According to this particular passage on page 441, Saladin Chamcha is “a creature of selected discontinuities, a willing re-invention,” whose “preferred revolt against history being what makes him, in our chosen idiom, ‘false’,” and by extraction, “evil.” I want to delve into this extraction bit, exploring Chamcha’s transition from “willing re-invention” to profoundly “evil.”
A possible explanation of this can be seen packed in the warning Chamcha’s father gives him years before: “A man untrue to himself becomes a two-legged lie, and such beasts are Shaitan’s best work” (48). This stern warning comes after Saladin tweaks his name from Chamchawala to simply Chamcha, which Pops isn't too fond of. In his view, as mine, when Saladin Englifies his name it signifies a voluntary exchange of home-made perceptions of self (for names have always been the functional grounding of our self-concept) for those provided by a dominant Someone Else. From this point on Saladin can no longer see himself but from the eyes of greater England, or at least what he perceives greater England to be. He will alter his appearance according to the proper British mirror, that is, the "British" concept of himself.
Unfortunately for Chamcha, however, he was never given a proper British mirror. On one hand, his voluntarily colonized eyes allow his adopted British mates to have full control over his appearance. When a few men see him as a goatish demon (the savage nature of immigrants, in their eyes), he literally takes on this very form. Thus by extraction, what he views as his self-made re-invention is actually the work of a powerful downward--and inward--racist curve that directs his eyes as it sees fit. On the other hand, he has no British mirror because he simply isn’t British. His Indian culture, background, language, way of thinking, etc, is distinctly different from the historical Anglo-Saxon culture of Great Britain. So instead of looking at himself with British eyes, Chamcha looks at himself by nature through an Indian lens. But here’s the trick: in the language of his birth, a language from which he will never be able to separate himself (again, natural lens), he has altered his name to mean, literally, “spoon”. As any curious kid could tell you, spoons turn reflections upside-down. No matter what appearance he tries to create for himself, then, Saladin Chamcha views himself and the world with skewed eyes: he is an upside-down man in an upside-down world.
A man with a skewed mirror coupled with skewed eyes is easy prey for “Shaitan’s best work.” It is impossible for Chamcha to escape internalizing the body of a hairy, smoking demon. As he says in his own words: “I have become embroiled…the grotesque has me” (269). Thus, by an initial falsity of self he takes on the form of a colonizer’s brutish apparition both in outward and inward form. The skewed internalization of his demonization as seen from the adopted, though distinctly external, eyes of the British, Chamcha has self-made, selected, even willed.
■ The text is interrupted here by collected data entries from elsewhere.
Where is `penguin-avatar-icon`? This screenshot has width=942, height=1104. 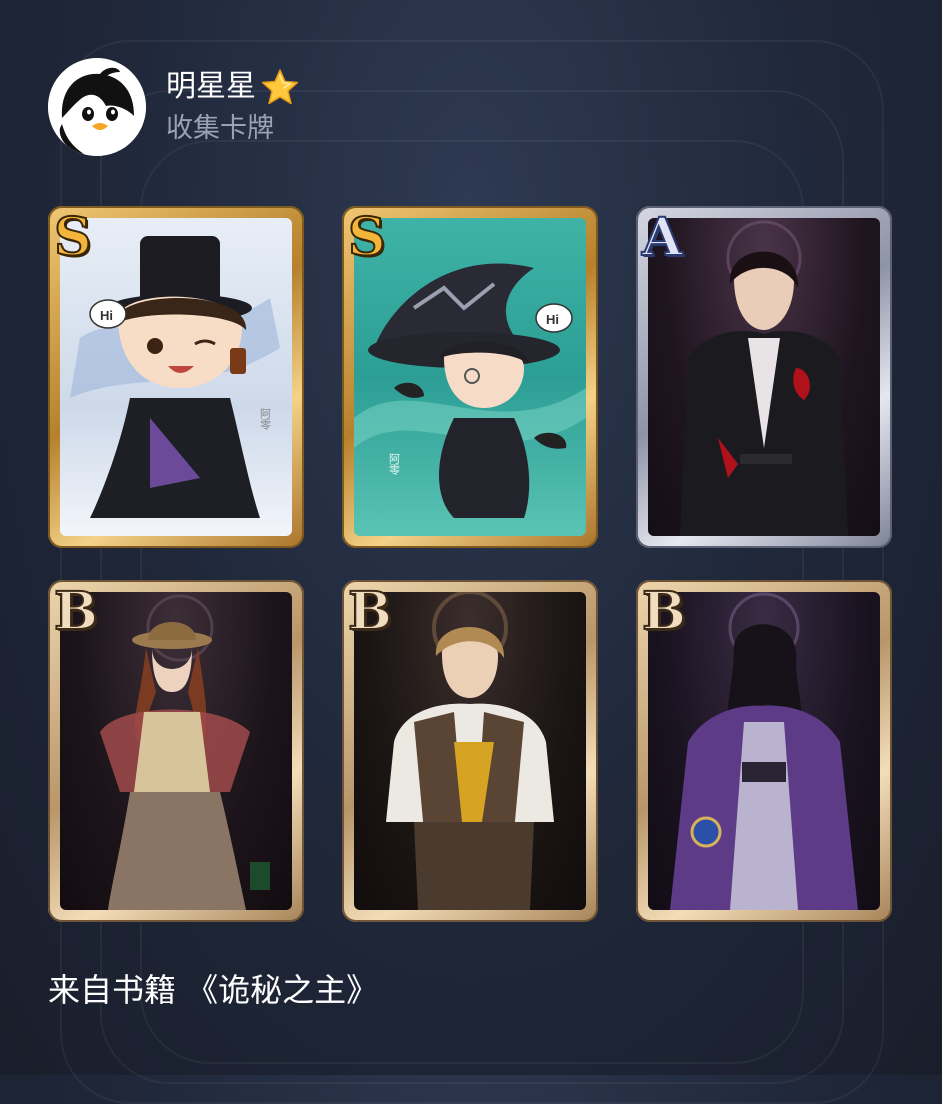
penguin-avatar-icon is located at coordinates (97, 107).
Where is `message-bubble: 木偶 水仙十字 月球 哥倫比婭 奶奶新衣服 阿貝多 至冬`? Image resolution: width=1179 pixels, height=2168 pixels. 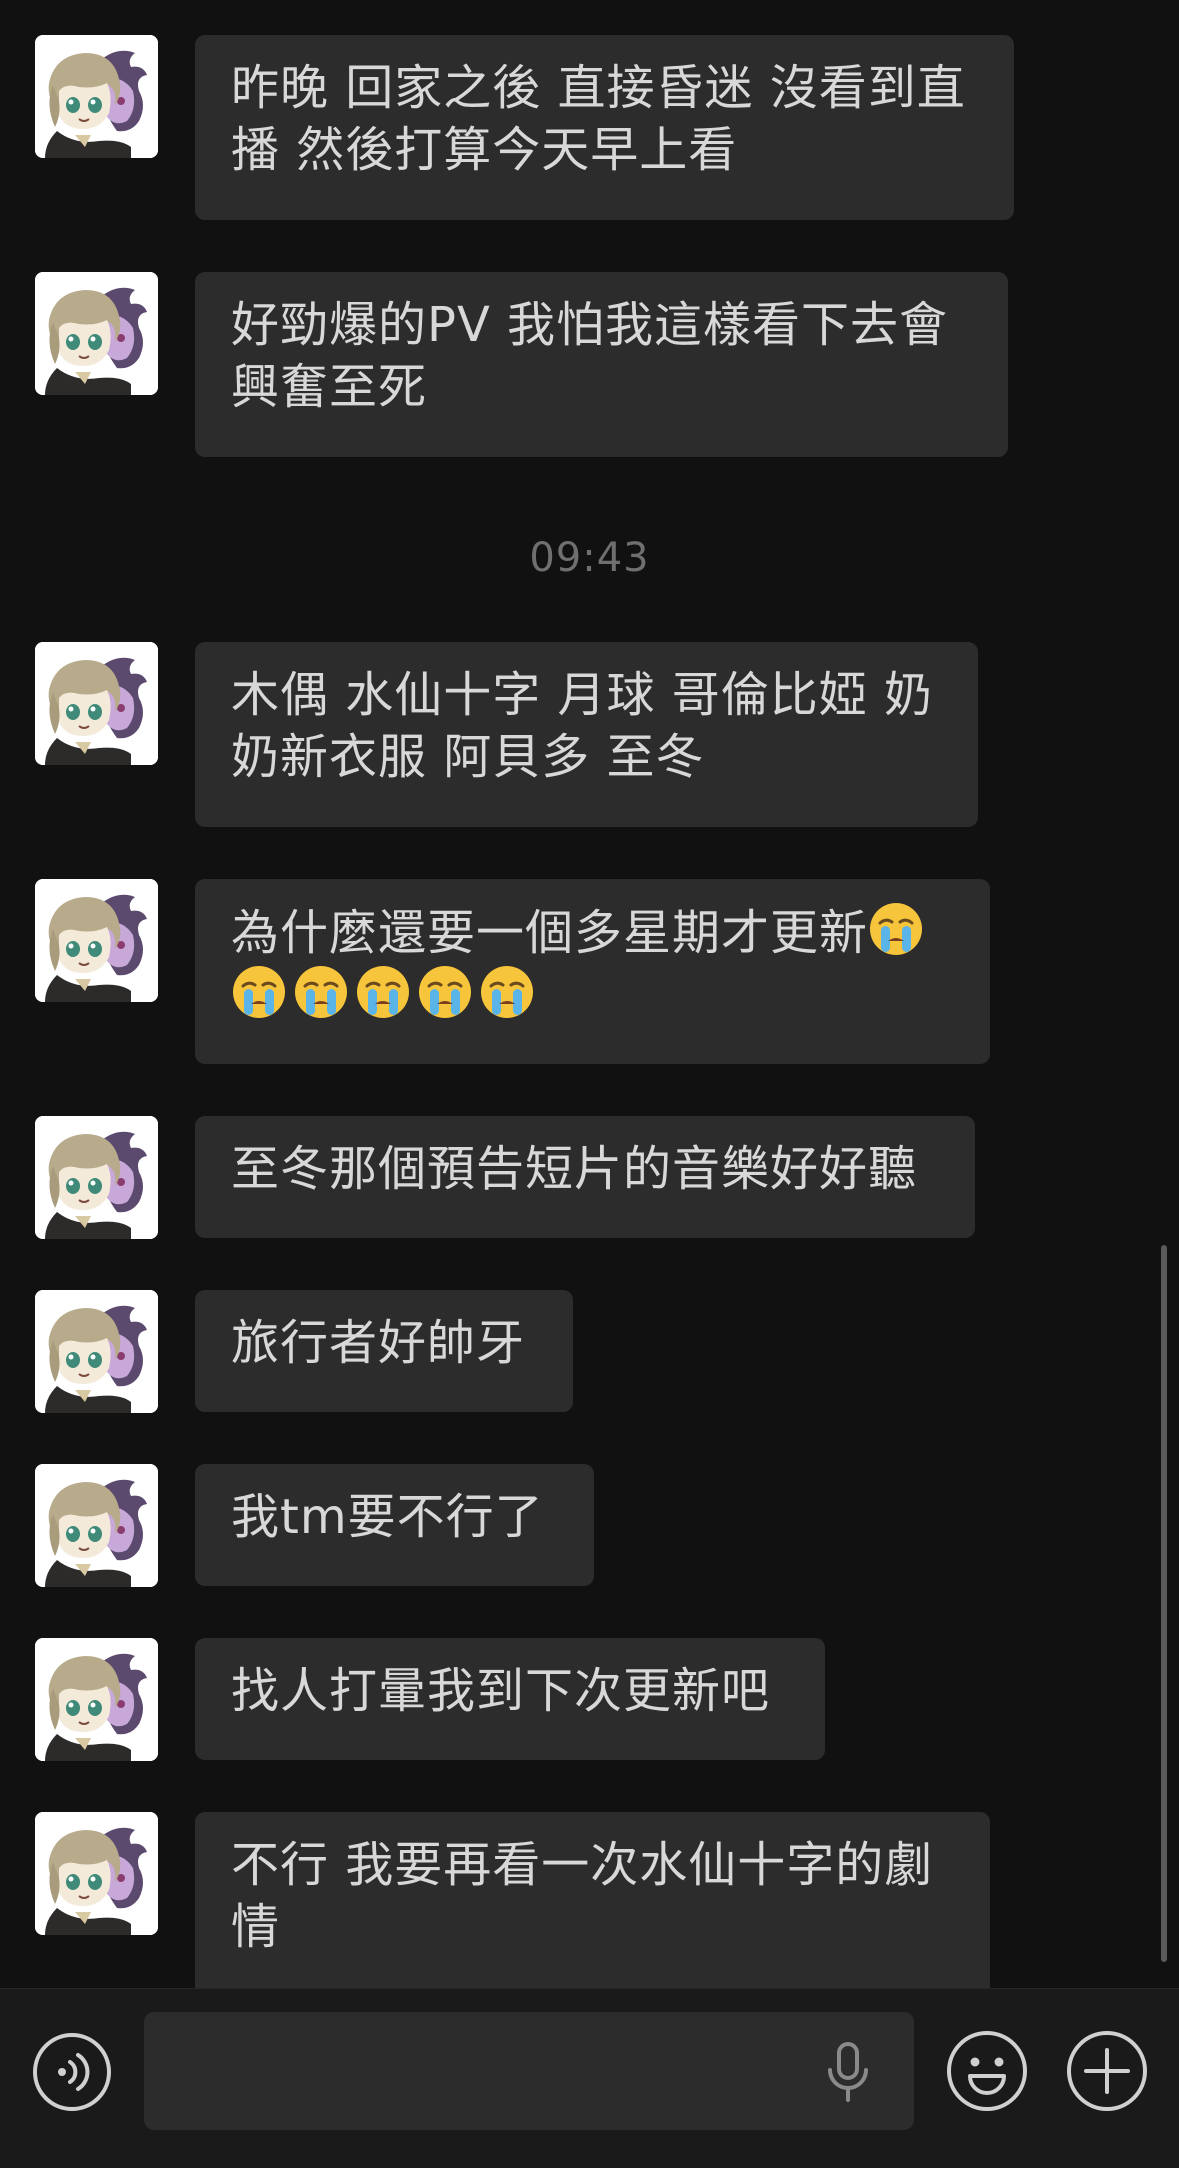 message-bubble: 木偶 水仙十字 月球 哥倫比婭 奶奶新衣服 阿貝多 至冬 is located at coordinates (586, 734).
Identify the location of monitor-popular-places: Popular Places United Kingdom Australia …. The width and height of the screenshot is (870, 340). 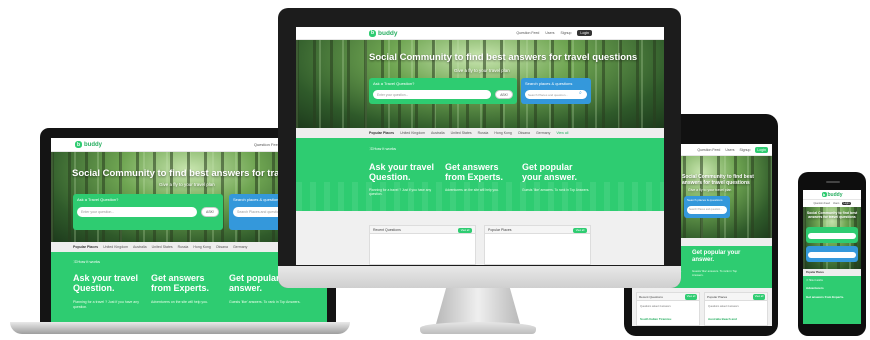
(480, 133).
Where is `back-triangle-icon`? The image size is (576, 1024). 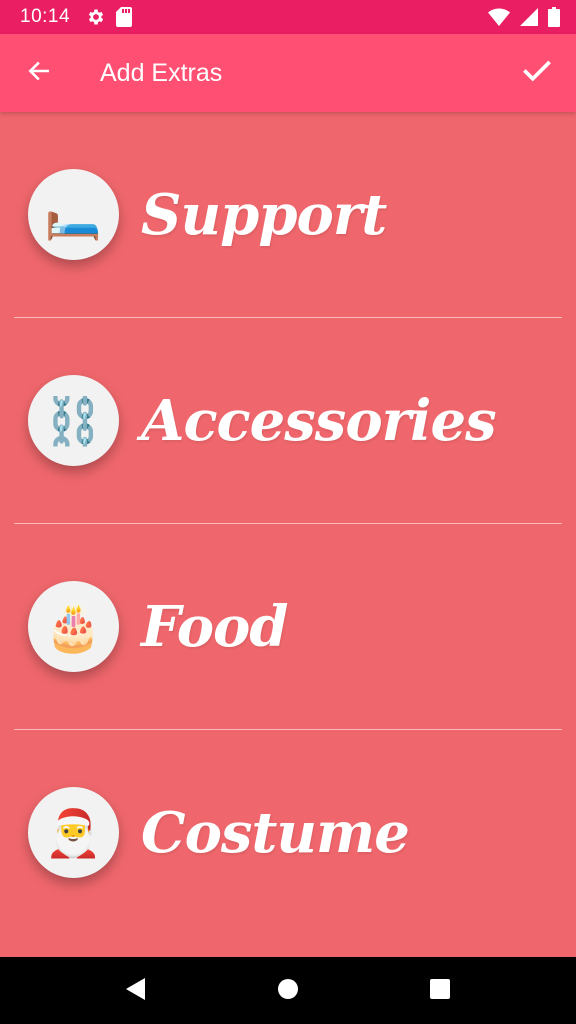 back-triangle-icon is located at coordinates (136, 991).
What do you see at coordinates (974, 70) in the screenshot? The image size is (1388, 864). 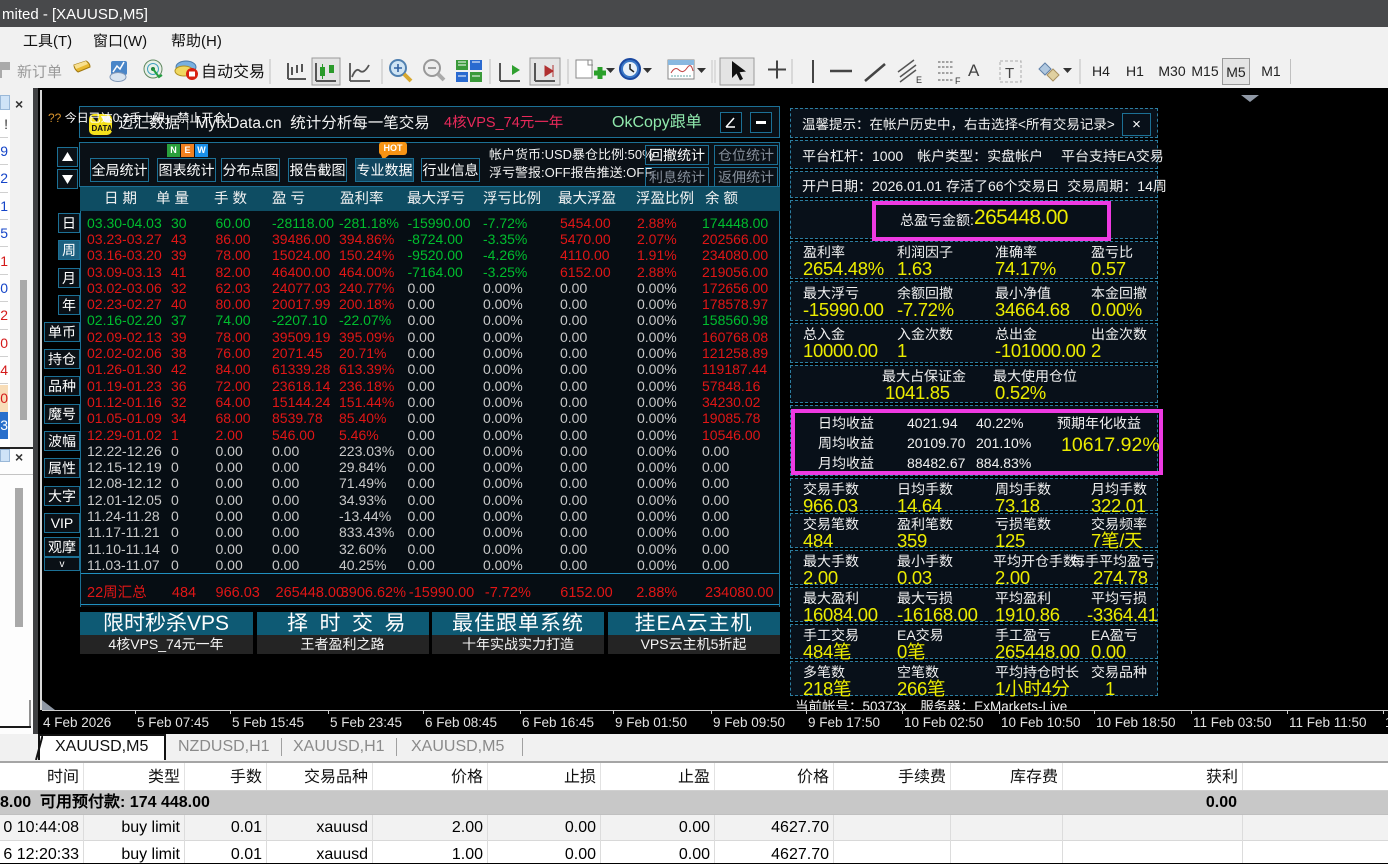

This is precisely as Ashcroft might predict. He states in his passage on mimicry, "He [the alien] copies the habits of the landlord...[and] is encouraged to mimic a compassion for the one exploiting him." It is the nature of skewed identity politics for the alien to base his/her self-concept and ways of walking around in the world off those thoughts and habits of the occupying force. Saladin falls for this heart, body, and soul. Rushdie seems to hint in this (in my view) that the work of racist domination always curves the mirror of the self irreversibly, oppressively inward, thus corrupting the self-concept of any victim of racist domination.